Here though possessed of millions, he lived in an almost miserly style, with only one servant. If he had no need to be a musician he did not show it by his labours, which were as industrious as if he had been poor.
"I am above all an artist," he said "and it gives me great satisfaction to think that I might have supported myself with my music form the time I was seven. I have no desire to stand aloof from my associates and play the rich amateur".
Meyerbeer of course met Chopin in Paris, and he had good reason to like Chopin music. He had one day quarrel with his wife, a cousin, "sweet as she was fair." He sat down to the piano and played a Nocturne sent to him by Chopin, the wife was so much taken with the piece that she went and kised the player.

Then Meyerbeer wrote to Chopin, telling him of the incident, and inviting him to come and witness the domestic calm after the storm.

Meyerbeer died in Paris in May 1863. He was curiously afraid of being buried alive.
In his pocket-book after his death was found a paper giving directions that a small bells should be attached to his hands and feet, and that his body should be carefully watched for four days, after which it should be sent to Berlin, to be interred by the side of his mother.

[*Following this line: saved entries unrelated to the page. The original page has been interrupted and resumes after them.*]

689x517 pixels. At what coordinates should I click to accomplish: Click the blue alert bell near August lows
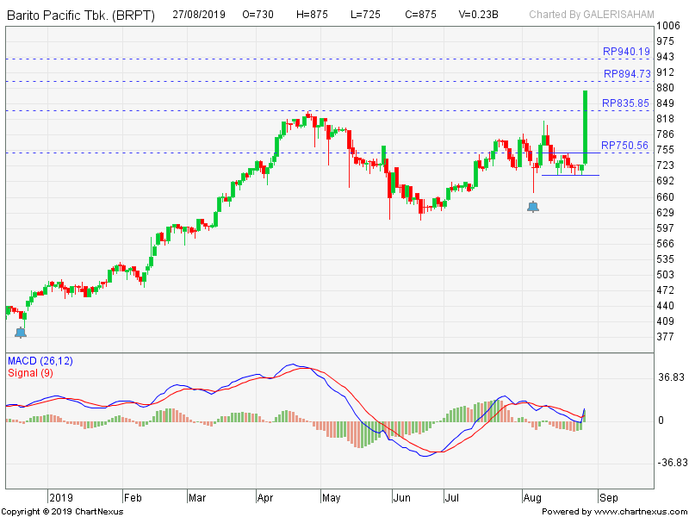(x=531, y=205)
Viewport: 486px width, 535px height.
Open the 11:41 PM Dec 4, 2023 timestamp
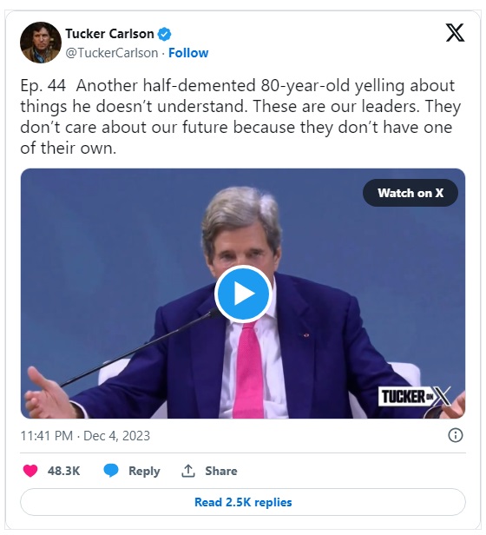[x=85, y=436]
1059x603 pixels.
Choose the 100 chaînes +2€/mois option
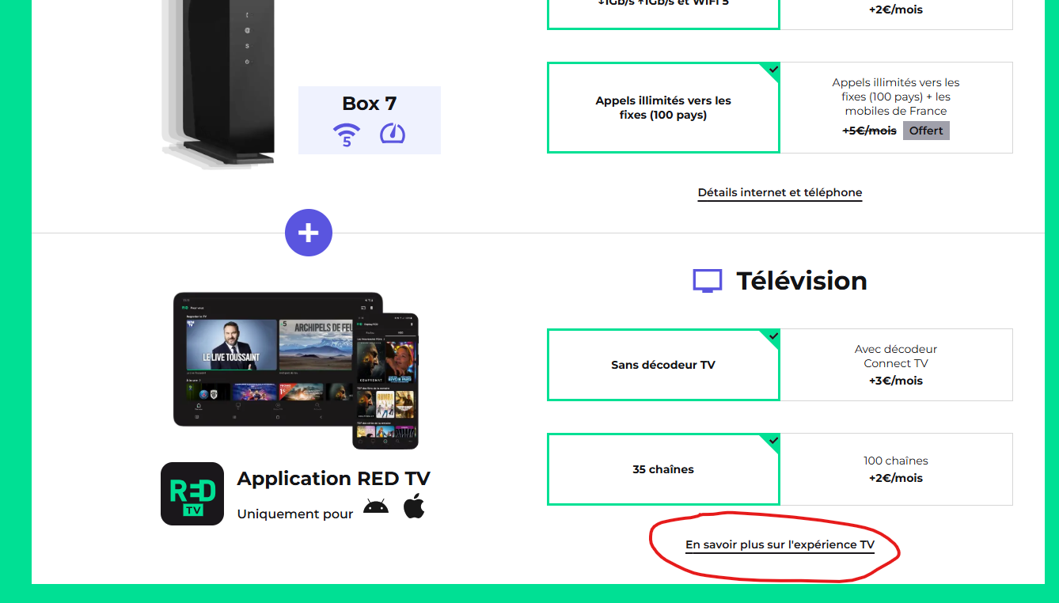(x=896, y=469)
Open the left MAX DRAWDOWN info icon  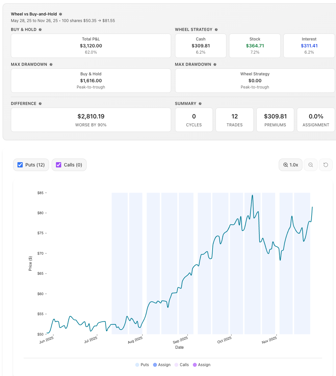coord(51,64)
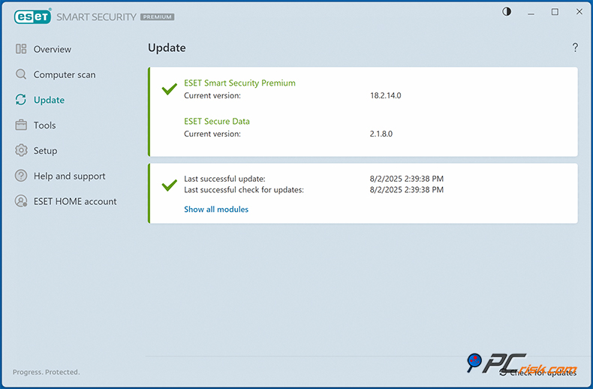The image size is (593, 389).
Task: Click the Overview dashboard icon
Action: point(21,50)
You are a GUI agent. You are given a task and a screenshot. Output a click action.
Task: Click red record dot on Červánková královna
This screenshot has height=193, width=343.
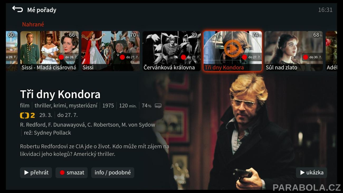tap(183, 57)
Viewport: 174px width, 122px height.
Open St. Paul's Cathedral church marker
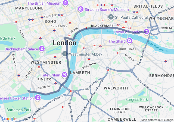point(111,17)
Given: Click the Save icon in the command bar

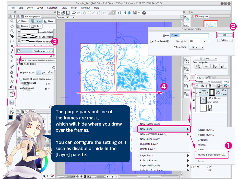Looking at the screenshot, I should pyautogui.click(x=68, y=13).
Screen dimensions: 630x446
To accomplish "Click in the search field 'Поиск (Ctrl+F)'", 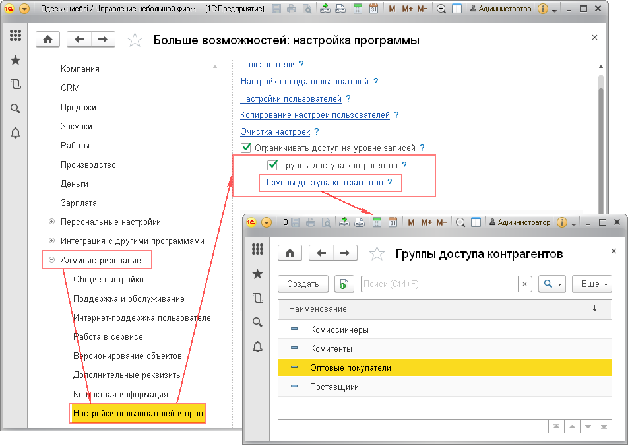I will coord(439,284).
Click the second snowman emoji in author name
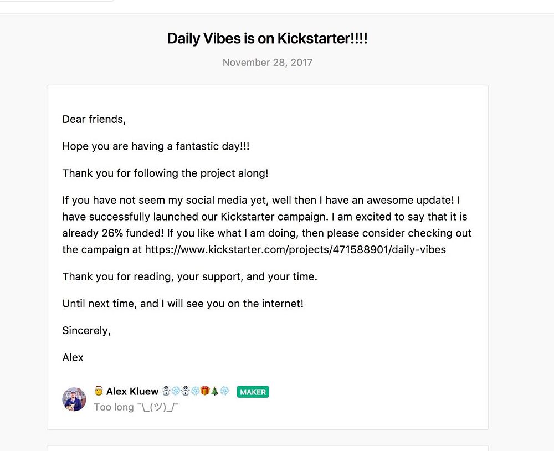The height and width of the screenshot is (451, 554). click(x=186, y=391)
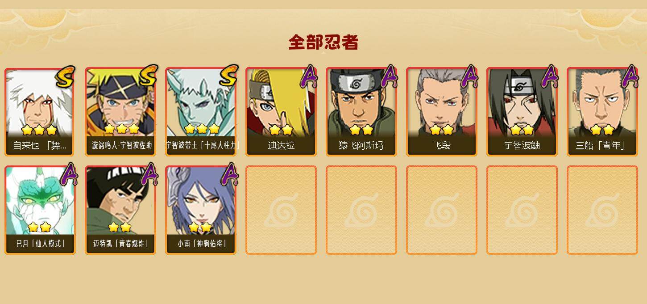The height and width of the screenshot is (304, 647).
Task: Open the 漩涡鸣人·宇智波佐助 ninja card
Action: pyautogui.click(x=120, y=112)
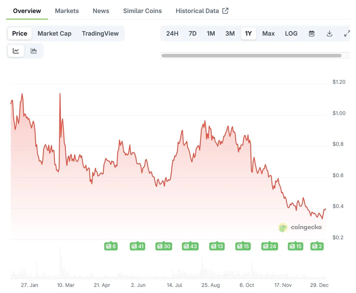Open the Markets tab
The image size is (356, 293).
click(67, 11)
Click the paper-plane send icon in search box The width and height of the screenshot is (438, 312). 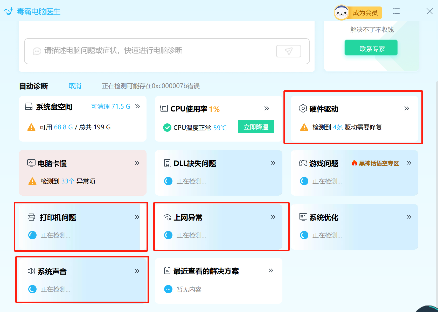[288, 51]
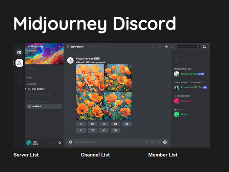Click the pinned messages icon
Screen dimensions: 229x172
pos(166,47)
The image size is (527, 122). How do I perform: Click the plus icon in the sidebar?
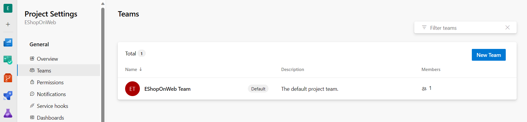tap(8, 24)
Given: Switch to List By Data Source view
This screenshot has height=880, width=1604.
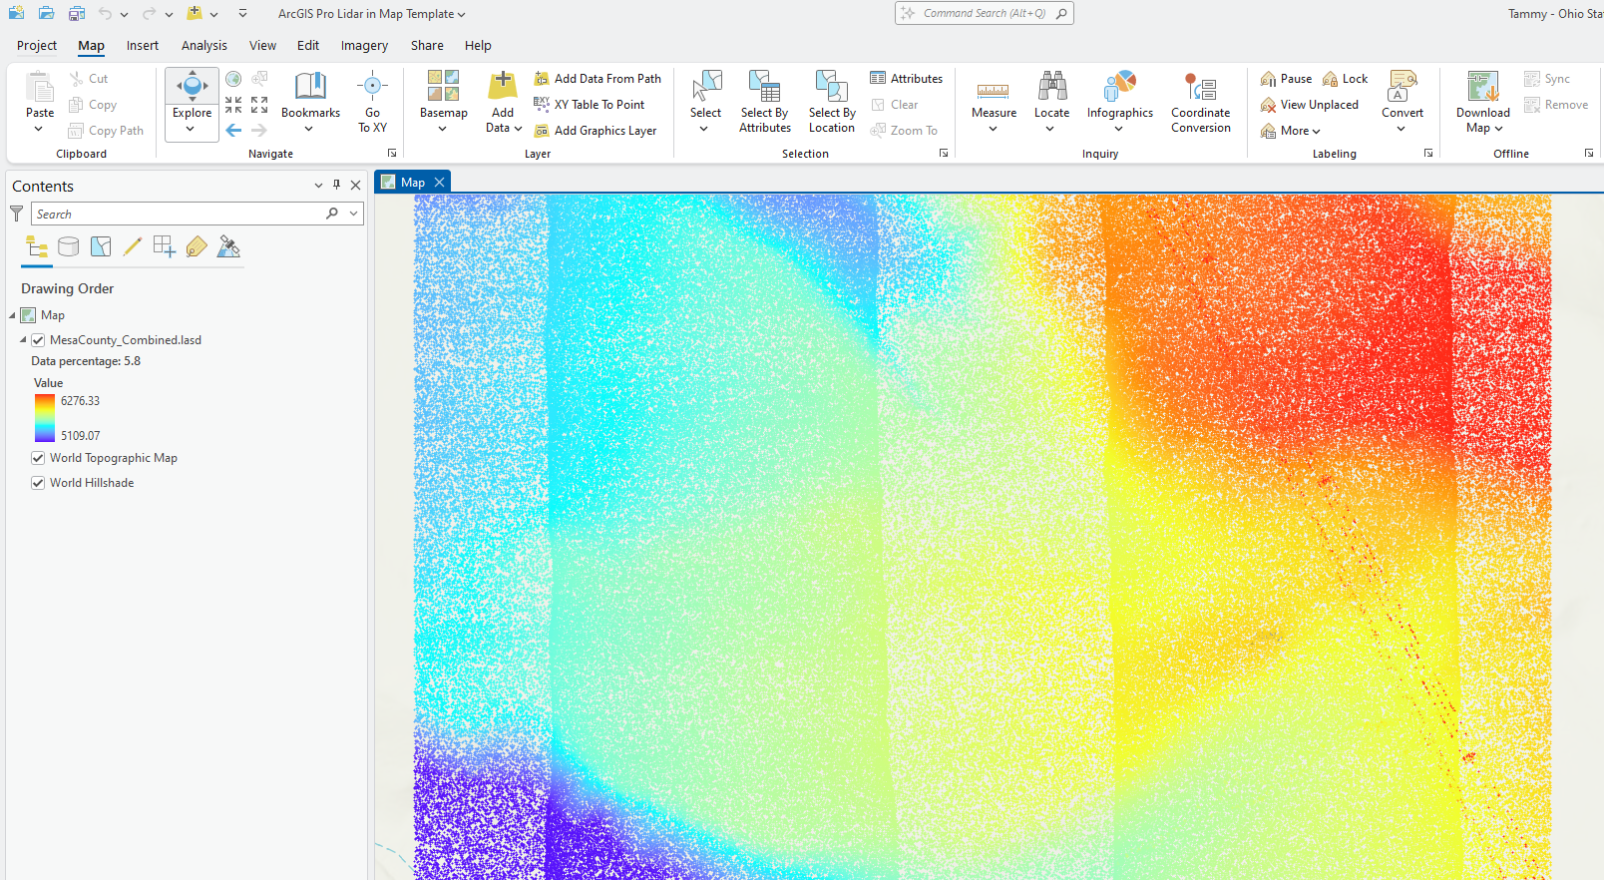Looking at the screenshot, I should pos(69,247).
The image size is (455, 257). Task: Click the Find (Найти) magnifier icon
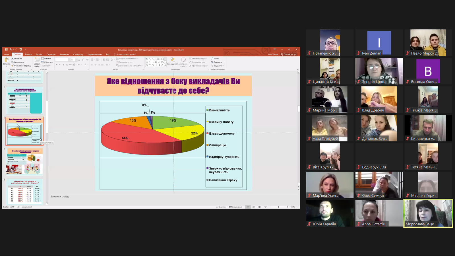coord(212,59)
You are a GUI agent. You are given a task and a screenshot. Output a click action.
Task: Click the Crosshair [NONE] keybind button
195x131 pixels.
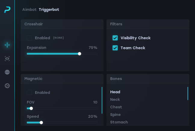pos(58,38)
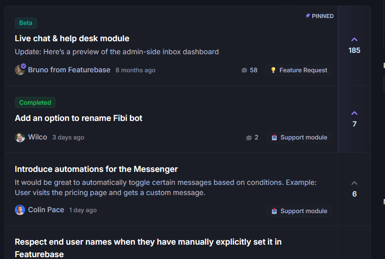Open the Live chat & help desk module post
385x259 pixels.
72,38
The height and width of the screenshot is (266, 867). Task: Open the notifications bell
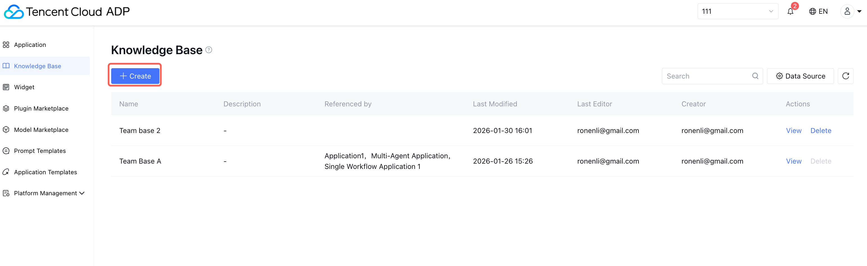coord(790,11)
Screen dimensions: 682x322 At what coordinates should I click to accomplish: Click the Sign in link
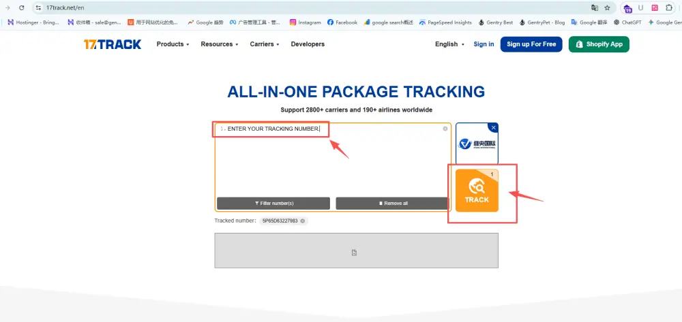click(484, 44)
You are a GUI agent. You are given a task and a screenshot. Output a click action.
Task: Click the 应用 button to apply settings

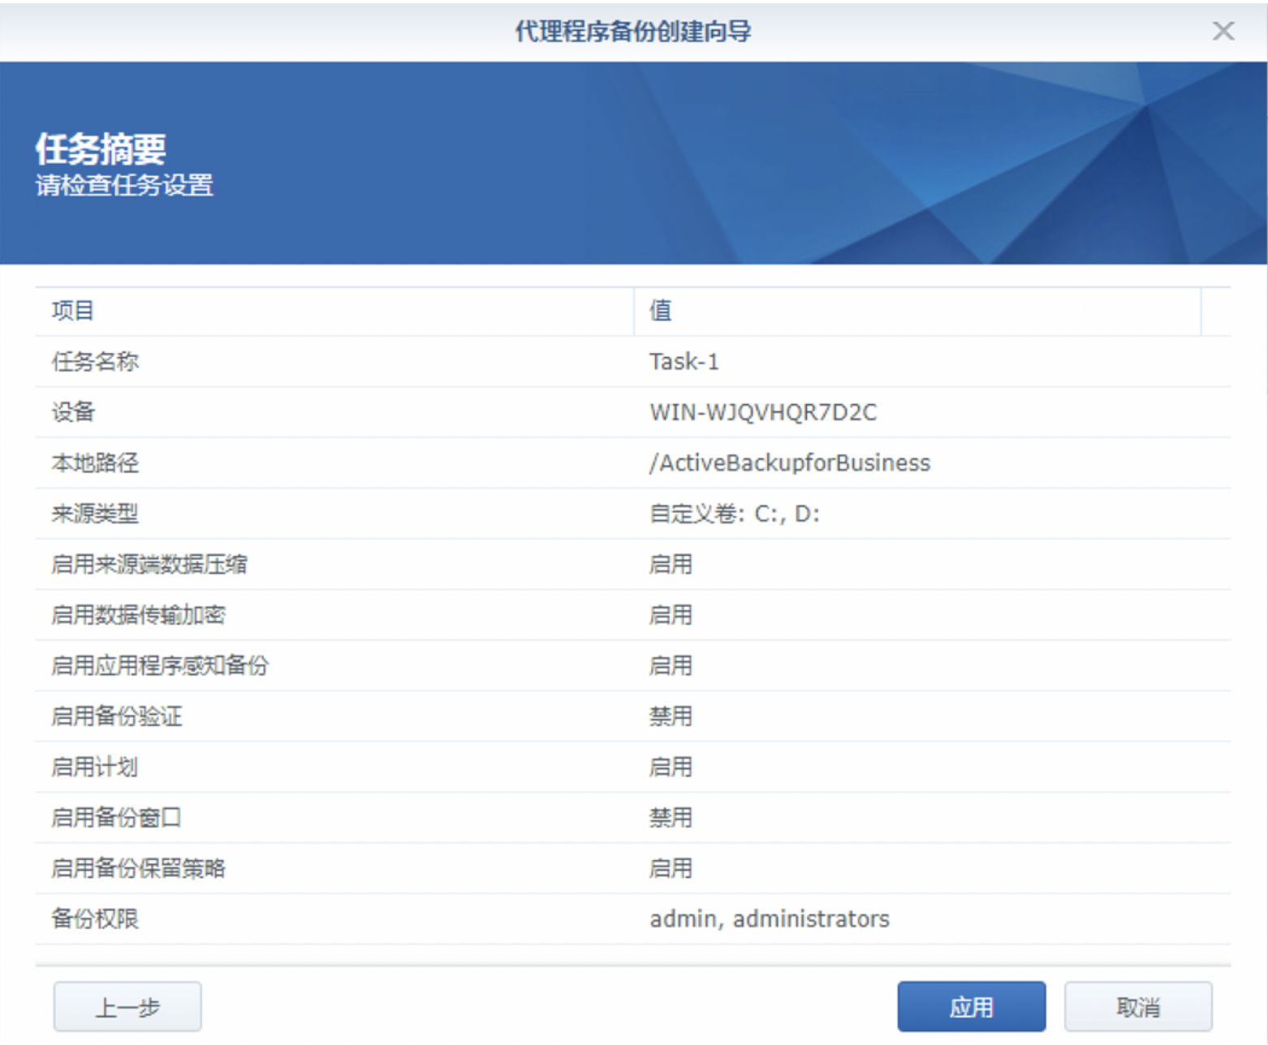coord(971,1006)

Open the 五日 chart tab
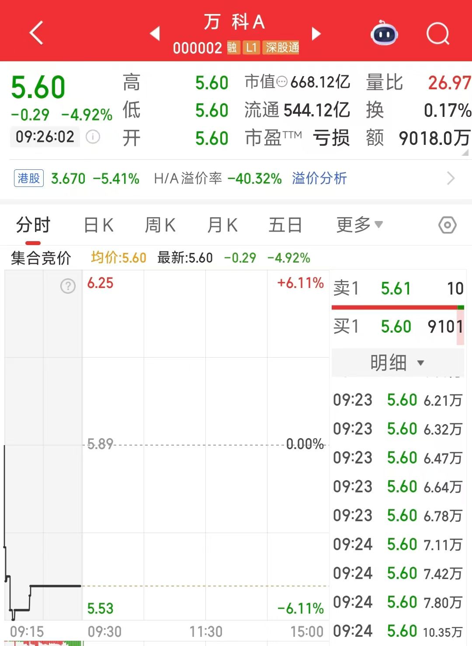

No composers work have been more diversely criticised than Meyerbeer's. Berlioz called Les Huguenots a musical encyclopædia, with material enough for twenty ordinary operas.

Another called it "banker's music" luxury music for la haute finance. Wagner cried out against the blatant vulgarity of Meyerbeer's style, and described him as "a most miserable music maker."
Wagner antipathy to the Jews led him to the wildest exaggerations of criticism. After all is said and done, there is no denying that Meyerbeer's operas contain many passages of supreme beauty, and the best of them would bear revival.

The above was written by Cuthbert Haddon in 1916.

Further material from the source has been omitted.